Data entries
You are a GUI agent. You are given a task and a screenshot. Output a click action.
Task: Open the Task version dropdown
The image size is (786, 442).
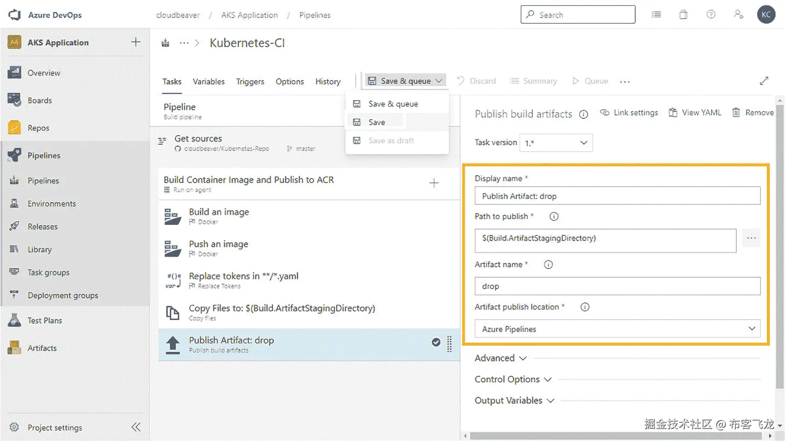pos(556,143)
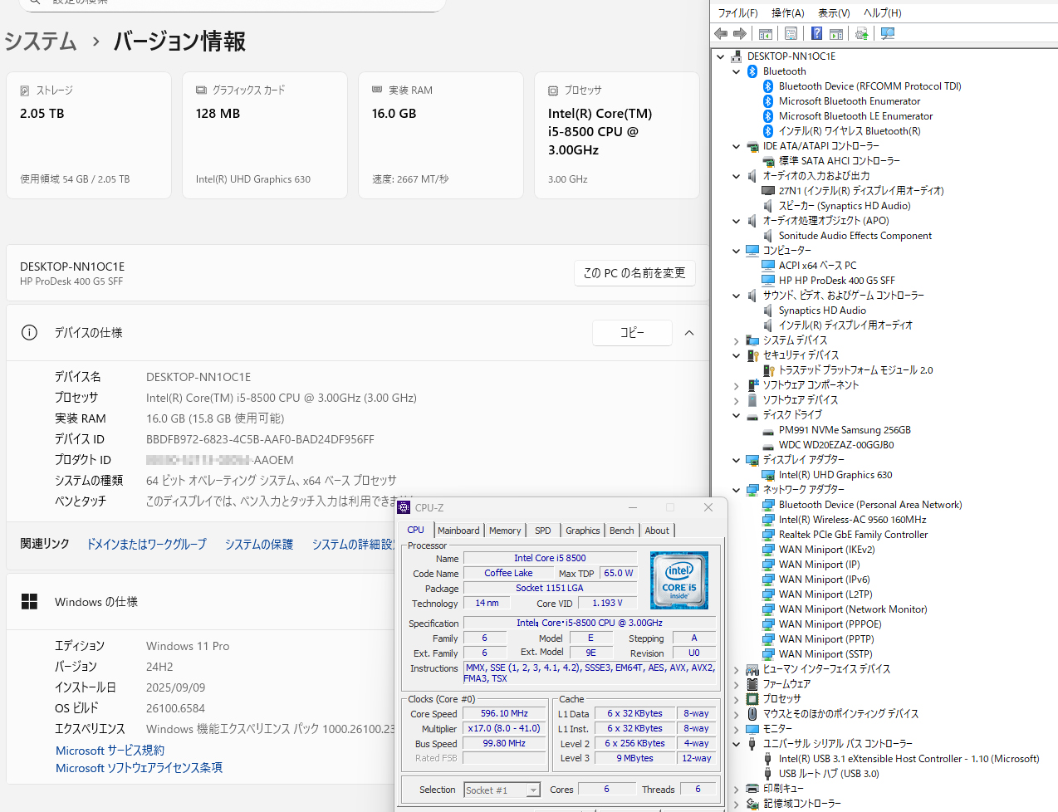Select Intel(R) UHD Graphics 630 display adapter
The width and height of the screenshot is (1058, 812).
(x=835, y=475)
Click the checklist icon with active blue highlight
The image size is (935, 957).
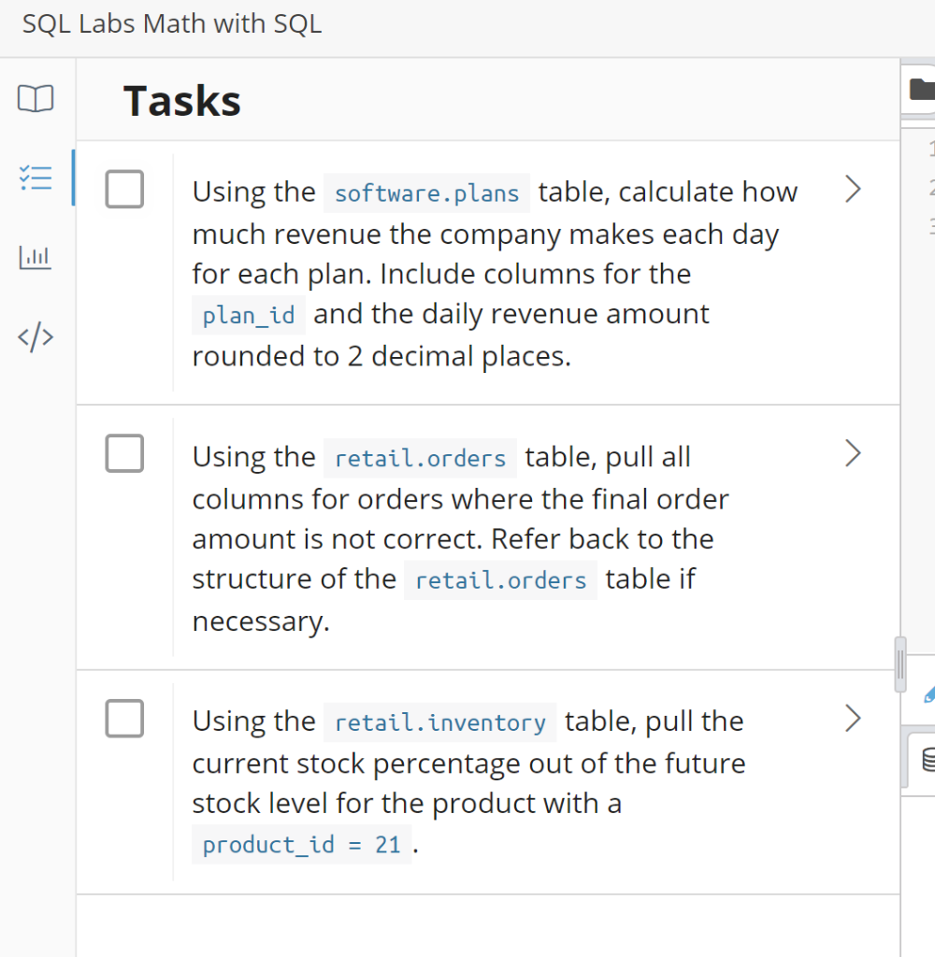(x=36, y=177)
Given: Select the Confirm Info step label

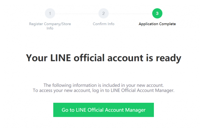Looking at the screenshot, I should pos(103,24).
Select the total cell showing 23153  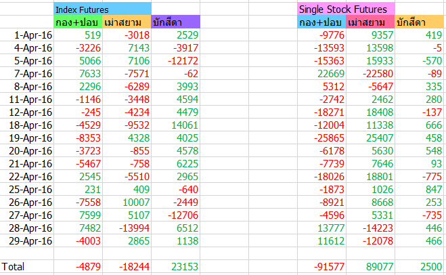tap(176, 266)
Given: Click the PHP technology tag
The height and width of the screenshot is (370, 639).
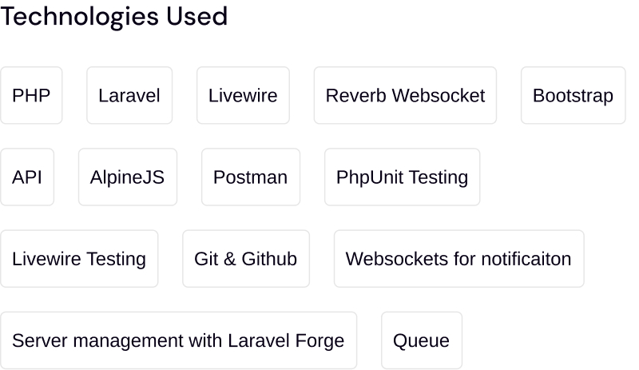Looking at the screenshot, I should tap(31, 96).
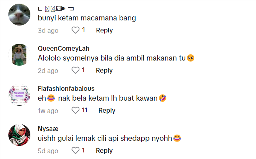Screen dimensions: 256x159
Task: Click the Fiafashionfabalous username
Action: [x=66, y=89]
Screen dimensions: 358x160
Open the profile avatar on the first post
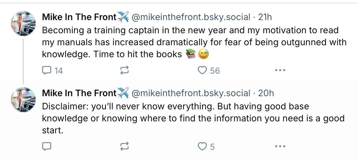click(x=23, y=24)
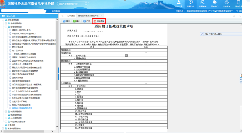Click the header search input field
The height and width of the screenshot is (133, 250).
coord(71,4)
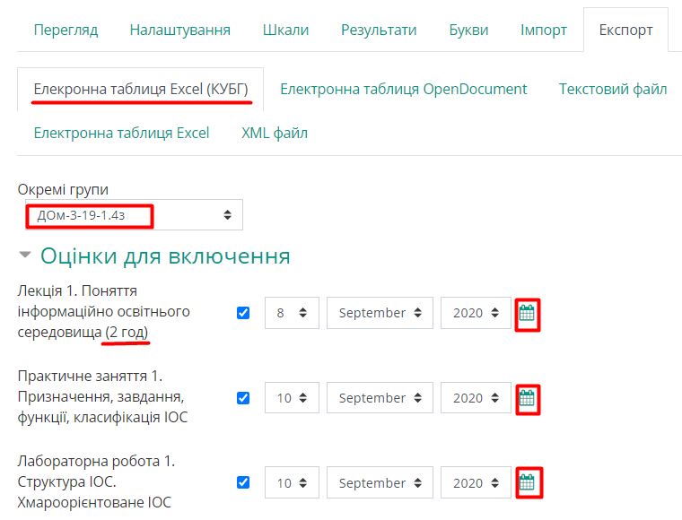Open the Шкали tab
This screenshot has width=682, height=520.
(285, 30)
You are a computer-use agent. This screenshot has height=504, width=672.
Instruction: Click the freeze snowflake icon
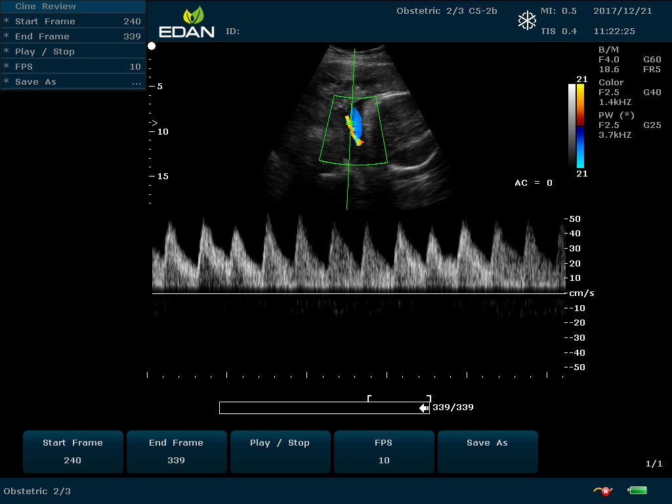click(x=527, y=21)
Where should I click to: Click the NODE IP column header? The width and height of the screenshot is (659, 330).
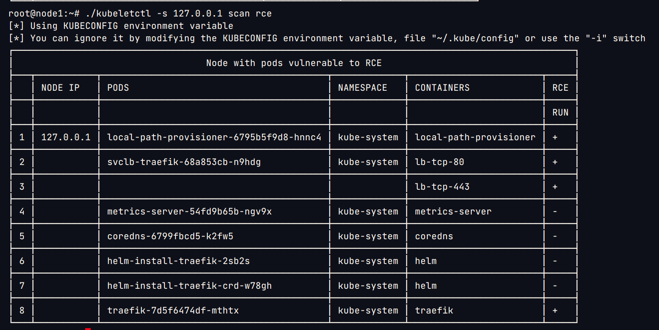coord(60,88)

Task to complete –
Exactly as written, restate the lines from the one that contains "You are a computer-use" through the final line of the data, both ends included, but leave out the pictures.

Reply –
You are a computer-use agent. This screenshot has height=504, width=672.
Instruction: Click the freeze snowflake icon
click(x=527, y=21)
Where should I click to: Click the NODE IP column header? The width and height of the screenshot is (659, 330).
coord(60,88)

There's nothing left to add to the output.